LEINI – Edith Bruck, poetessa, scrittrice, regista, sceneggiatrice, traduttrice e mille altre cose ancora, deportata a soli tredici anni nel campo di sterminio di Auschwitz, sarà ospite, in collegamento, dell’iniziativa organizzata dalla sezione Anpi di Leini, con il patrocinio dell’assessorato alla Cultura, in occasione delle celebrazioni per la Giornata della Memoria. Appuntamento, dalle 18 di sabato 3 febbraio 2024, al teatro Pavarotti. L’ingresso è libero sino ad esaurimento posti: per informazioni e prenotazioni è necessario inviare una mail all’indirizzo anpi.leini@gmail.com.

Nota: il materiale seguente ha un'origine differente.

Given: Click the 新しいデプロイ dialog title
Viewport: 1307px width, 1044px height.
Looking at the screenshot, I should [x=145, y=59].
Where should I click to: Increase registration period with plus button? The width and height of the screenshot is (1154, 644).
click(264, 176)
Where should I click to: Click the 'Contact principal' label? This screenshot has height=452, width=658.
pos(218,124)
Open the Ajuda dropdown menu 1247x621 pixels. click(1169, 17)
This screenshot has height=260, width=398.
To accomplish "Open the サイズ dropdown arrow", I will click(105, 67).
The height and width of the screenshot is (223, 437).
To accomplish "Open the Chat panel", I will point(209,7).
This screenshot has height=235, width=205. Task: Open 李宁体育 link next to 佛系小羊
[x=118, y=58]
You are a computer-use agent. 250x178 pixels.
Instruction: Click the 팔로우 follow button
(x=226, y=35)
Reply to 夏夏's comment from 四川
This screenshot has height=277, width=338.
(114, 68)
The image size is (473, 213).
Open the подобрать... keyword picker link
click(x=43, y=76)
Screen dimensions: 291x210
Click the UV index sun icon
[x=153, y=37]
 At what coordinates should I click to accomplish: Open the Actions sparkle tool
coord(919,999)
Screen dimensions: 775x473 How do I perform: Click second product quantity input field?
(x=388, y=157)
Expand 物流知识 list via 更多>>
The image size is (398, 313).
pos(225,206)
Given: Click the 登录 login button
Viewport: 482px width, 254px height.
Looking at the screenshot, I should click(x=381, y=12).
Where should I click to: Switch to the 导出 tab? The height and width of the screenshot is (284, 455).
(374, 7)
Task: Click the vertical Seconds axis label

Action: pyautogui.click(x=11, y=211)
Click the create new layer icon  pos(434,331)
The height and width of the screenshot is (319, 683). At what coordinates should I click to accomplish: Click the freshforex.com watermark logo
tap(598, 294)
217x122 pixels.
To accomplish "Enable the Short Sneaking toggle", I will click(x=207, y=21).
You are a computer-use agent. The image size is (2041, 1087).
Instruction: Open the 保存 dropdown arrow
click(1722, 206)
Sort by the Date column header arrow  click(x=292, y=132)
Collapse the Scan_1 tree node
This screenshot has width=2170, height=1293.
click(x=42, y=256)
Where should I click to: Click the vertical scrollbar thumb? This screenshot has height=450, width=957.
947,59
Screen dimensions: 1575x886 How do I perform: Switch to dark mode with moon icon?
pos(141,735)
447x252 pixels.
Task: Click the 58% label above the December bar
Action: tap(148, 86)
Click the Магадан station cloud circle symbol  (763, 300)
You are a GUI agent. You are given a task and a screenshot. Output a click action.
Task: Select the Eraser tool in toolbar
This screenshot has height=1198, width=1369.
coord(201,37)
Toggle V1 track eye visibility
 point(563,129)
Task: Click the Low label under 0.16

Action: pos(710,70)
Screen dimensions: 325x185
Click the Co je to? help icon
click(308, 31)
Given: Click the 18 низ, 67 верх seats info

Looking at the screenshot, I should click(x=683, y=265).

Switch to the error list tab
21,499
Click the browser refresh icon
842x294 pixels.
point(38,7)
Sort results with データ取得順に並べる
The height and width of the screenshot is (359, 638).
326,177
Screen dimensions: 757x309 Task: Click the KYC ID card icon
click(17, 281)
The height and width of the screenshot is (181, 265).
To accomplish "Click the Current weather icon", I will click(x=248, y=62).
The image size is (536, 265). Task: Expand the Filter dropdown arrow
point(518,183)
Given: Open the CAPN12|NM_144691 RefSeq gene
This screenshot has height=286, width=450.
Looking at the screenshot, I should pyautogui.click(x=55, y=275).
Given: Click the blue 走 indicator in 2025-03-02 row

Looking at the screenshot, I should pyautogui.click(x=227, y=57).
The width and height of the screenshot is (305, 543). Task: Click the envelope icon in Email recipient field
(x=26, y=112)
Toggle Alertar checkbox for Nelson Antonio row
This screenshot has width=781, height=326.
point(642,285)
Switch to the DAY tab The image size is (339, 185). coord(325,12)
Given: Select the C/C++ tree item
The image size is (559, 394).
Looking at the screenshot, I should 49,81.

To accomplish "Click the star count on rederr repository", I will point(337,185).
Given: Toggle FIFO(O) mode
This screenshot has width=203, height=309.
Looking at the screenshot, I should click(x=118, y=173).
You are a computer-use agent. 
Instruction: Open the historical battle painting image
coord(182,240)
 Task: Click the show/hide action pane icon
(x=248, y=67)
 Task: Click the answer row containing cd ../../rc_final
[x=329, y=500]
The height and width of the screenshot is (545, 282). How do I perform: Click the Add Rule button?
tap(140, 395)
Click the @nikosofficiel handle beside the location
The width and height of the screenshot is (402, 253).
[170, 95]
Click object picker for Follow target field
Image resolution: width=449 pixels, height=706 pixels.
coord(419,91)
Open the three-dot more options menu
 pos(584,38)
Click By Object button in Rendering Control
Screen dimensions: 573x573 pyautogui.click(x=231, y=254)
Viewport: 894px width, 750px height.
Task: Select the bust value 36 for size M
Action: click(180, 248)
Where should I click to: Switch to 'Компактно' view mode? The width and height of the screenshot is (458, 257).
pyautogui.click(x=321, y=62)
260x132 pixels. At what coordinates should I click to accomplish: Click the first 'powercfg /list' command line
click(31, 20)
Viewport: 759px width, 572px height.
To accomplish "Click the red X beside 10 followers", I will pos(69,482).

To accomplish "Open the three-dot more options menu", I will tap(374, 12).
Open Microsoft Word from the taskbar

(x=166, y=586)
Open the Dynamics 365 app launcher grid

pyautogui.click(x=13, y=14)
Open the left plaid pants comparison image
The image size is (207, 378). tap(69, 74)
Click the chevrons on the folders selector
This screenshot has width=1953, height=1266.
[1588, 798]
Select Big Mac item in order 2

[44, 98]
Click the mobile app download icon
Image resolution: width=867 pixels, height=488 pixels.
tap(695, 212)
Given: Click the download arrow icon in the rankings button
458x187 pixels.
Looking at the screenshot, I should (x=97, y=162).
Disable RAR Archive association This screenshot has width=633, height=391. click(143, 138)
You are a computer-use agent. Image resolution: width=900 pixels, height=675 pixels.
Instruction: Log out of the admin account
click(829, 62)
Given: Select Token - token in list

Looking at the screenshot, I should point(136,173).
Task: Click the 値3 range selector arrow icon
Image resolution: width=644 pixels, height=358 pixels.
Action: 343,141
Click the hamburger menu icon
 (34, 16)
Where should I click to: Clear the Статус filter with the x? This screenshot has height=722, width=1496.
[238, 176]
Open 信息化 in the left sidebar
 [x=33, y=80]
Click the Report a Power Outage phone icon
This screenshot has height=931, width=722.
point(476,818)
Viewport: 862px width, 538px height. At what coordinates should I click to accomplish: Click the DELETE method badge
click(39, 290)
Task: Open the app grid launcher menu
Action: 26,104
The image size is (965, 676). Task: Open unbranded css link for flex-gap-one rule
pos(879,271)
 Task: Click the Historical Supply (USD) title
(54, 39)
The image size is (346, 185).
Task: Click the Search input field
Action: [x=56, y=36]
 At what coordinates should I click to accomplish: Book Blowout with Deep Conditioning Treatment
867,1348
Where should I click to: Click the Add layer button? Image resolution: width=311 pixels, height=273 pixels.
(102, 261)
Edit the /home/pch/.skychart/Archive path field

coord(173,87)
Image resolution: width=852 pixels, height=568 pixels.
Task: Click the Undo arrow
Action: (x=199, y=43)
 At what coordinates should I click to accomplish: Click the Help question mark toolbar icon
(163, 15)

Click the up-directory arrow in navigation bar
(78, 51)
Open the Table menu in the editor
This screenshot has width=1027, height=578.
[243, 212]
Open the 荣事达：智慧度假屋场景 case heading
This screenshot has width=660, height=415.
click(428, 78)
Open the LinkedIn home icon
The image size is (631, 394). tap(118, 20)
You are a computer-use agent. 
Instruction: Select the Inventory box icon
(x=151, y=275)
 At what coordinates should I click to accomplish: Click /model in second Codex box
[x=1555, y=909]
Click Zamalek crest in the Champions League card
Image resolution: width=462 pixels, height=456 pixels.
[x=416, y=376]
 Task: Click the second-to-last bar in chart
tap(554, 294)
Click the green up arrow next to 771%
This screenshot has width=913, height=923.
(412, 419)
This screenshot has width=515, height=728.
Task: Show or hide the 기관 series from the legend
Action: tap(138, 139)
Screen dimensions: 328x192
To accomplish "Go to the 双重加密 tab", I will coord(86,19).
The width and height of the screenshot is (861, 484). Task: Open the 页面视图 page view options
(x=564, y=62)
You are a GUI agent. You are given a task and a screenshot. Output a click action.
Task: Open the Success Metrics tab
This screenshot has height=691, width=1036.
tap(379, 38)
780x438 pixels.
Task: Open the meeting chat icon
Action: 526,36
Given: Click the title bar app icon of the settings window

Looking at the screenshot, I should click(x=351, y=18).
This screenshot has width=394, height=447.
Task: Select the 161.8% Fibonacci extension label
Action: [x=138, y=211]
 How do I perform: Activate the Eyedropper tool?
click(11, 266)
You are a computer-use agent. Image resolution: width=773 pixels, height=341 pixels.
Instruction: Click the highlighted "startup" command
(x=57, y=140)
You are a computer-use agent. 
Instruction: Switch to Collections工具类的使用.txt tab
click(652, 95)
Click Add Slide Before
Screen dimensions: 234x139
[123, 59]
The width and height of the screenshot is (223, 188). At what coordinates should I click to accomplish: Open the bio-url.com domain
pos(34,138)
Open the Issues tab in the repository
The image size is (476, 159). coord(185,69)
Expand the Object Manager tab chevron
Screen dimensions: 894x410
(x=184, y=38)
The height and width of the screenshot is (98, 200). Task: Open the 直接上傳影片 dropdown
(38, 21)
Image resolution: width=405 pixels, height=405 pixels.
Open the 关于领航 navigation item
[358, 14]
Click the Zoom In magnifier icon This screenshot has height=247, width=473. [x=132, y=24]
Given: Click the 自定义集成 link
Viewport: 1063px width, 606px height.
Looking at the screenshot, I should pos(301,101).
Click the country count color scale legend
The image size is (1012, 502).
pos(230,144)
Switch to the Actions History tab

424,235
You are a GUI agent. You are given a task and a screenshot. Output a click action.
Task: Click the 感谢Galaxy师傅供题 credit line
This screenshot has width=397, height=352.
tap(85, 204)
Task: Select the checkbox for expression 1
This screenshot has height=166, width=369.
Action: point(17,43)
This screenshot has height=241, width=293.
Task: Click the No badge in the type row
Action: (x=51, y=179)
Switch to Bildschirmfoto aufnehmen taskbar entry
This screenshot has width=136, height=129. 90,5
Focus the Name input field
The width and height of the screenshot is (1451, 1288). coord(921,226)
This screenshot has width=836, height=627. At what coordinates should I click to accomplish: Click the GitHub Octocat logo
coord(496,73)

Nata in Ungheria da una famiglia ebraica, Edith inizia sin dalla tenerissima età a fare i conti con le discriminazioni che in quegli anni bui colpiscono gli ebrei fino a che, a tredici anni, viene deportata dapprima ad Auschwitz e poi in altri campi, tra i quali Dachau e Bergen – Belsen, da dove sarà poi liberata nell’aprile del 1945 assieme alla sorella. Uno dei pochi parenti rimasti, dal momento che i genitori e molti altri suoi familiari non faranno mai ritorno dai campi di sterminio. La sua odissea però, non finisce qui. Terminato il dramma della deportazione, con tutte le ferite che un’esperienza del genere può lasciare, inizia una nuovo dramma: quello di trovare un proprio posto in un mondo profondamente cambiato, nel quale non ha più radici e che si dimostra ostile nei confronti dei deportati che hanno avuto la fortuna di potersi salvare. Torna in Ungheria ma ben presto si rende conto di non poter vivere in quella terra.
Prova a ricongiungersi in Cecoslovacchia con una sorella, salvata grazie all’italiano Giorgio Perlasca, ma la cosa non va buon fine. Raggiunge, allora, il neonato stato di Israele, credendo di poter trovare in quella terra quella pace e quella serenità di cui ha bisogno per provare a ricominciare a vivere. Ma il suo sogno si trasforma in un incubo: tensioni, guerre, paura e preoccupazioni continuano a perseguitarla anche in quella che doveva essere la sua nuova casa. E arriva in Italia dove, finalmente, si stabilisce. Sposandosi, avviando una brillante carriera che la porta a toccare ambiti diversi e, soprattutto, raccontando e mantenendo vivo il ricordo del dramma vissuto nei lungi e bui mesi dell’internamento. Perché quel ricordo venisse tramandato alle nuove generazioni, e gli errori, e gli orrori, di quel periodo rimanessero appesi alle coscienze come un monito a non dimenticare, non ripetere, non rivivere di nuovo.